The topic was raised in Through the Porthole over a decade ago when I reviewed a new book, No Port in a Storm, by Bob MacAlinden, about lightships worldwide. It included a passing mention of the Reculver, one of the vessels that serviced lightships operated by Trinity House.

He wrote that on January 9 1940 she was “bombed and sank after supplying stores to the Cockle lightship, some of whose crew were on board the Reculver and among the 50 injured in the attack”. That statement spurred me to question the accuracy of my own memory from boyhood when I believed I was taken to South Quay to see the badly damaged and bullet-riddled Reculver berth at the end of her ordeal.

Correspondents wrote to me reporting that they too saw her entering our harbour, an unarmed victim of an attack that left her funnel looking like a colander through shrapnel or bullet holes. The shock of seeing her return through our twin piers in that sad state inspired one witness, Mr J R Whittley, of Pegasus Close, Caister, then 18, to enlist in the Royal Navy.

Another declared: “The attack...was the talk of Great Yarmouth for quite a time after she had been brought back into the port, and the notion that an unarmed vessel in a sitting-duck situation should be so attacked was very distressing to all who saw the resulting damage.”

For my 1998 column I turned to Trinity House to settle the problem, discovering that the luckless Reculver was the victim of not one but two attacks by the enemy in 1940. On January 9 she had just exchanged the Cockle lightship crew with their replacement when a German Dornier attacked the Reculver with bombs and machine guns. A bomb exploded on the boat deck where the off-duty lightship crew were standing, killing second officer George Purvis and wounding 55 men.

The Reculver was disabled by the attack but was towed into Yarmouth by the Patricia. That is when we witnessed her plight.

However, urgent repairs were made to render her seaworthy again, and she resumed her duties, only to strike a mine a mile from the Spurn Point lighthouse off the mouth of the Humber on October 14; five men were injured. Attempts were made to get her into the river to beach her, but she sank.

Her master, Captain J J Woolnough, was made an MBE, recognition that the Trinity Service was in the front line, and pleas were made by tender masters for adequate escorts.

Another correspondent claimed that “there was considerable loss of life” when the Reculver struck the mine, not just five wounded.

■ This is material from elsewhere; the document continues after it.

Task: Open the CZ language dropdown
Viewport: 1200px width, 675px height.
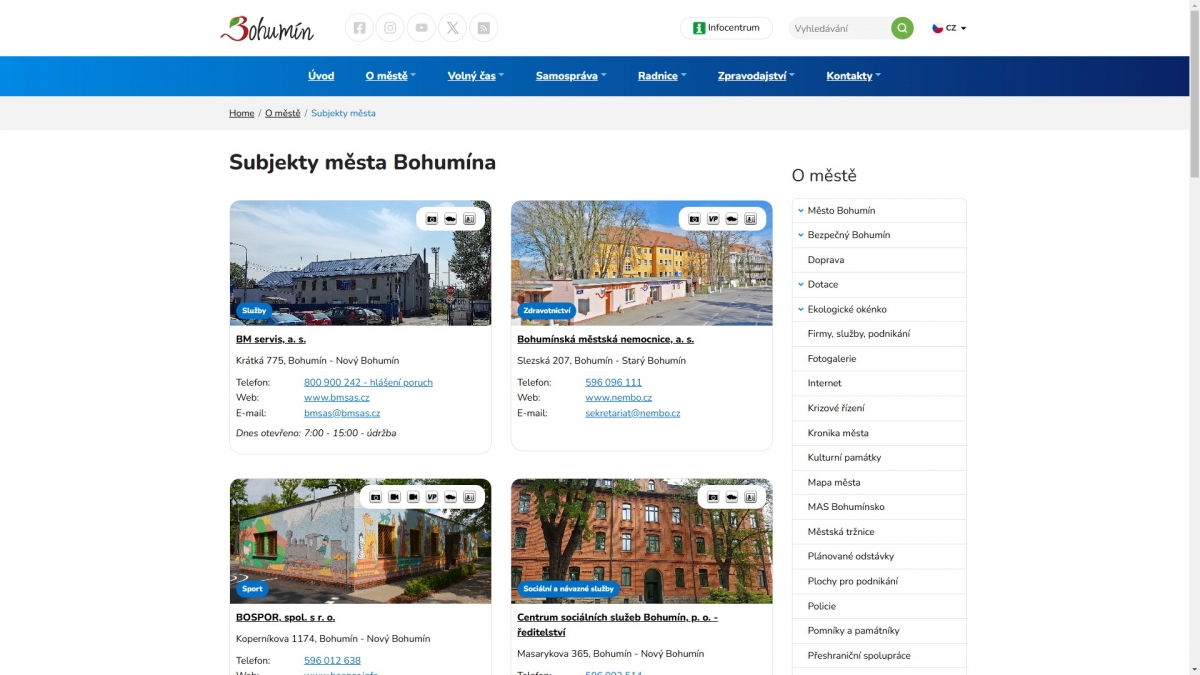Action: pyautogui.click(x=949, y=28)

Our lightships - anchored, immobile and unarmed - made easy targets, always under threat of attack by the Luftwaffe. The Smith's Knoll, sited at a prime spot for the herring drifters in peacetime autumn fisheries, was the first in the war to be hit, but the ordeal suffered by the East Dudgeon, three weeks after the first Reculver episode, shocked the nation.

A Junkers 88 swooped on the 52-year-old wooden lightship, machine-gunning her and dropping nine bombs. Her master, Mr R George, and his seven shipmates clambered into their lifeboat and lay astern of the East Dudgeon, tethered to her by a rope, but the raider persisted in firing into the water close by. Mr George reckoned the pilot wanted him to abandon the lightship completely, so he cut the rope - and inadvertently prompted a savage test of endurance.

In the coldest winter for a century the master, a former trawler skipper, headed for the Wash 25 miles away, his 16ft open dinghy powered by a lugsail and four oars. The crew became numb, their endurance exhausted.

Seventeen hours later, with only two men rowing and the rest barely alive, they were nearing the shore...but struck a sandbar and capsized, tossing them all into the freezing pounding surf. Only one reached the beach alive, 30-year-old Yarmouthian Jack Sanders, who managed to drag himself to the shelter of a wooden hut where he found some old sacking to wrap around his perished body.

By dawn he had revived sufficiently to trek into Mablethorpe in Lincolnshire.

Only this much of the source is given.